Text:
----------

On-Chain Structure: Concentration, Liquidity, and Active Addresses

Data from Santiment and Glassnode shows active XRP addresses dropped 11% month-over-month, while average transaction value rose 8%, suggesting dominance by large players rather than retail flow. Whale concentration remains elevated; the top 100 wallets control over 68% of circulating supply, down marginally from 70% in Q2 2025 but still restrictive for organic price discovery.

Network liquidity improved modestly in late 2024 and early 2025 — Kaiko’s order-book depth index climbed 17% YoY — yet it remains below Ethereum or Solana levels, limiting scalability of large ETF creations without slippage.

Utility Expansion: RippleNet Corridors and Real-World Payments

Beyond speculation, Ripple continues to expand transactional use. SBI Remit now handles real-time payments to the Philippines, Vietnam, and Indonesia via XRP, while Onafriq (formerly MFS Africa) connects 27 African nations through RippleNet’s ODL. These corridors prove functional but remain small in absolute settlement value — estimated $4 billion annualized, less than 0.1% of global remittance flow. Scaling that figure to even 5% of the $685 billion 2024 remittance market would represent $34 billion in annual flow capacity, a potentially transformative demand source if liquidity supports it.

Long-Term Valuations and 2030 Scenarios

Analysts remain divided on XRP’s long-term potential. A recent forecast projects an average $5.25 price by 2030, roughly 170% above current levels — a cautious scenario based on organic utility growth. Contrastingly, aggressive models extrapolating from ETF adoption and global payment integration envision $8 to $25 ranges within five years, contingent on institutional corridors absorbing meaningful volumes.

If RippleNet captured just 2% of SWIFT’s $150 trillion annual transaction flow, implied settlement throughput could justify valuations near $10 per XRP, given current circulating supply. These are not forecasts but mathematical equivalences illustrating the asset’s asymmetry between speculative downside and adoption-driven upside.

Sentiment Divide and Market Psychology

Short-term traders are split between relief-rally optimism and caution. The bullish camp cites the TD Sequential buy signal on daily charts and oversold RSI as precursors to rebounds toward $2.20 – $2.30. The cautious camp notes repeated lower highs since August and insists a break above $2.14 + is required for structural recovery. Macro bears argue that if Bitcoin continues sliding toward $80 K, XRP could revisit $1.55 regardless of fundamentals.

Volume data confirms indecision — after a 237 million-token spike during the rejection at $2.30, activity normalized to roughly 65 million XRP daily, indicating that institutional participants are waiting for confirmation before re-entering.

Trading Levels and Tactical Outlook

Immediate support lies at $1.79 – $1.80, a zone that has triggered four rebounds since September. Maintaining daily closes above this band keeps the possibility of a short-term recovery alive. A close above $2.06 would neutralize the near-term downtrend, while reclaiming $2.57 would signal momentum toward $3.12 – $3.64, the July 2025 congestion zone.

Failure below $1.76 risks cascading stops toward $1.55, and loss of that level reopens $1.36, a critical historical liquidity pocket.

Trading News Verdict — HOLD (Bullish Bias Above $1.80, Cautious Below)

XRP’s structure embodies contradiction: record institutional access via ETFs, resolved regulation, and global payment alignment — yet near-term price suppression from whale supply and macro tightening. The token trades under intrinsic value if adoption continues, but execution speed will dictate trajectory.

Maintaining $1.79 support keeps the market in accumulation mode. Sustained closes above $2.15 could flip the trend toward $2.57 – $3.12 by early 2026. For now, HOLD with bullish bias above $1.80 remains the rational stance until ETF liquidity stabilizes and whale selling subsides.

Current Price: $1.93 Market Cap: $114 B Support: $1.79 / $1.76 Resistance: $2.15 / $2.30 / $2.84 RSI: 24 (oversold) ETF Inflows: $250 M – $300 M 2026 Price Potential: $2.80 – $4.80 if ETF flows sustain

Ripple’s next phase hinges on whether institutional capital treats XRP as a utility asset or a macro proxy. The answer will define the difference between consolidation near $2 and a long-term re-rating toward $5 plus.

----------

Source material:
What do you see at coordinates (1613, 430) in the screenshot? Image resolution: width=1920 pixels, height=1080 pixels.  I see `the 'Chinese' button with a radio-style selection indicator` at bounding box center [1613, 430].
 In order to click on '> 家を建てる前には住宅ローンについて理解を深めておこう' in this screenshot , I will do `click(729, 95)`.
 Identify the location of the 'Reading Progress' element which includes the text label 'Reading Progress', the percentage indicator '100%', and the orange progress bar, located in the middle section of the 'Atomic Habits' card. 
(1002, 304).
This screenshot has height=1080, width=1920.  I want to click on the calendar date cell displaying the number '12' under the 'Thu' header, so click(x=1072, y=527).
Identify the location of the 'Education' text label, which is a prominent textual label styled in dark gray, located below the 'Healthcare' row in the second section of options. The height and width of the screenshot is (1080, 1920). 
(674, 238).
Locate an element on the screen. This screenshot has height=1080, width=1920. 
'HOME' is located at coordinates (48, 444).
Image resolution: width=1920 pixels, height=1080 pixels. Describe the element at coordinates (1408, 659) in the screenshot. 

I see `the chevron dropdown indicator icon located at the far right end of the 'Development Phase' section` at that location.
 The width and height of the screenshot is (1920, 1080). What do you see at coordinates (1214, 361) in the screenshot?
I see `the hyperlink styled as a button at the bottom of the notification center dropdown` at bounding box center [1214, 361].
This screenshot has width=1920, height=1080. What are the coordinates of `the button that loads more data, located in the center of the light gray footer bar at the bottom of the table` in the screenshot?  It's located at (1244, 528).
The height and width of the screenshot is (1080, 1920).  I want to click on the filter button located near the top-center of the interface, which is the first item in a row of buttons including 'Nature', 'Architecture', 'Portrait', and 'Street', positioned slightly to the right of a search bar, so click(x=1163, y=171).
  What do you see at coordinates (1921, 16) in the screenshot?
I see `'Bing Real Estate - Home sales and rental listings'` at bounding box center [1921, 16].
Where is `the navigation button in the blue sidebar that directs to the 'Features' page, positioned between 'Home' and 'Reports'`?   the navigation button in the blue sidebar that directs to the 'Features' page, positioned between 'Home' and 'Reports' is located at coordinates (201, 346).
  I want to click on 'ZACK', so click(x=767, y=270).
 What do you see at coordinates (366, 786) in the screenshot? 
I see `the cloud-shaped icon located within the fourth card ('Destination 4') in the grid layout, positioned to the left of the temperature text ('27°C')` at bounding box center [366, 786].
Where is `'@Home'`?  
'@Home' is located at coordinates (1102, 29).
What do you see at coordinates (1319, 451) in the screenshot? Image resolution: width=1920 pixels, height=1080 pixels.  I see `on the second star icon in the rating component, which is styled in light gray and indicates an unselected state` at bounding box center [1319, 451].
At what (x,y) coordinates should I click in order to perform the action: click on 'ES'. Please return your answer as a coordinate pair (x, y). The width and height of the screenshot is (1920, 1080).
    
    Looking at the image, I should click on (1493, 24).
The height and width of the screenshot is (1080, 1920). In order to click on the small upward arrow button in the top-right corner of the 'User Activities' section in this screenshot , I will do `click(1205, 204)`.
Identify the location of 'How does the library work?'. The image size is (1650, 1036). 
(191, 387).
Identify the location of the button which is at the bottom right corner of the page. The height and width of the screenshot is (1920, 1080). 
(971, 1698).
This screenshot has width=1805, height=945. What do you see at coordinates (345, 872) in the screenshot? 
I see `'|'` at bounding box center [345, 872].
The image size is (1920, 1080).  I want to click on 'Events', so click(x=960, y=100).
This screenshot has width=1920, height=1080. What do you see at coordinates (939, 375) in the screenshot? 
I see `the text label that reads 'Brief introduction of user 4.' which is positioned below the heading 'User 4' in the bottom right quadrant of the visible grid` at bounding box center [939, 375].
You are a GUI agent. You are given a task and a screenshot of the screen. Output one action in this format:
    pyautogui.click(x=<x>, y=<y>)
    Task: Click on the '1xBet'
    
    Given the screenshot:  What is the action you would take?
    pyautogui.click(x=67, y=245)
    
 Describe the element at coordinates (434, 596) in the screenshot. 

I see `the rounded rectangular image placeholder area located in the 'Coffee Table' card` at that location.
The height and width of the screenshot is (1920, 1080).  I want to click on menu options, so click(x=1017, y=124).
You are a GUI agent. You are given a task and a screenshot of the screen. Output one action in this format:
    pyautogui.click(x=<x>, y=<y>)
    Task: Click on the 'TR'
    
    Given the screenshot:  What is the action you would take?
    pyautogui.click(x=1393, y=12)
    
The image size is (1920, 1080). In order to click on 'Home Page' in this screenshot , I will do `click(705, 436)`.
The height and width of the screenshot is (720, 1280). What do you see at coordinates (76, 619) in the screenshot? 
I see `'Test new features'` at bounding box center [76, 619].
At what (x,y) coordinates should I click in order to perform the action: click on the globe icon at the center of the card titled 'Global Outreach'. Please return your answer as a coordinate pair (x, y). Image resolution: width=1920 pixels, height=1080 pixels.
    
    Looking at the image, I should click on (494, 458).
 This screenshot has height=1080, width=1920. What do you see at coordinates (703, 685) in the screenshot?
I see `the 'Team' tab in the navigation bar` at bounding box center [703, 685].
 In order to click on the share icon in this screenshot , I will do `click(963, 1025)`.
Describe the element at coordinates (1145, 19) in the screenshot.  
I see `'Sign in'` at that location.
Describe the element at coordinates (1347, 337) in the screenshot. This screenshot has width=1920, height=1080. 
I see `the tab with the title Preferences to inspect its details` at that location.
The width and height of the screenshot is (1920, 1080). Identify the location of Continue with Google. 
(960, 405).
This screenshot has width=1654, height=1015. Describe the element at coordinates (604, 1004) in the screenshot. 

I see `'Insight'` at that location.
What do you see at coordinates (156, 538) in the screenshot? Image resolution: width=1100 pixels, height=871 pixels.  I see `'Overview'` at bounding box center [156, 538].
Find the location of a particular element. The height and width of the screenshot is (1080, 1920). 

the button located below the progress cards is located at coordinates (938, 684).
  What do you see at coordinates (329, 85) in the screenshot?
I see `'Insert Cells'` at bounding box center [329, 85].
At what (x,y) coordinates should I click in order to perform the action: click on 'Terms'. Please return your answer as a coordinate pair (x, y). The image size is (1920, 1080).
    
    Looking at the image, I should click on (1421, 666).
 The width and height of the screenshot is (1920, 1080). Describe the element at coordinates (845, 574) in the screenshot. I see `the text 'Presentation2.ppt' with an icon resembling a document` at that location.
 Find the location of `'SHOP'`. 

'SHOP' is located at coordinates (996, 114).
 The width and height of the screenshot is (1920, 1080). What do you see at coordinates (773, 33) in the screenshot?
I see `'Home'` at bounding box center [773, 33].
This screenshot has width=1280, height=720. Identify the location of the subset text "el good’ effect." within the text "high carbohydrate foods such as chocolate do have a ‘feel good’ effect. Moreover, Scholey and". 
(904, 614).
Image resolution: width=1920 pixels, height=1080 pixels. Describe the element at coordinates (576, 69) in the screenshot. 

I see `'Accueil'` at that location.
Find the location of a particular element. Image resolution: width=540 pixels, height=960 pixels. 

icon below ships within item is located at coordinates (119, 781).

----------

Prompt:
List every section heading in the XRP text above, in order.

Task solution:
On-Chain Structure: Concentration, Liquidity, and Active Addresses
Utility Expansion: RippleNet Corridors and Real-World Payments
Long-Term Valuations and 2030 Scenarios
Sentiment Divide and Market Psychology
Trading Levels and Tactical Outlook
Trading News Verdict — HOLD (Bullish Bias Above $1.80, Cautious Below)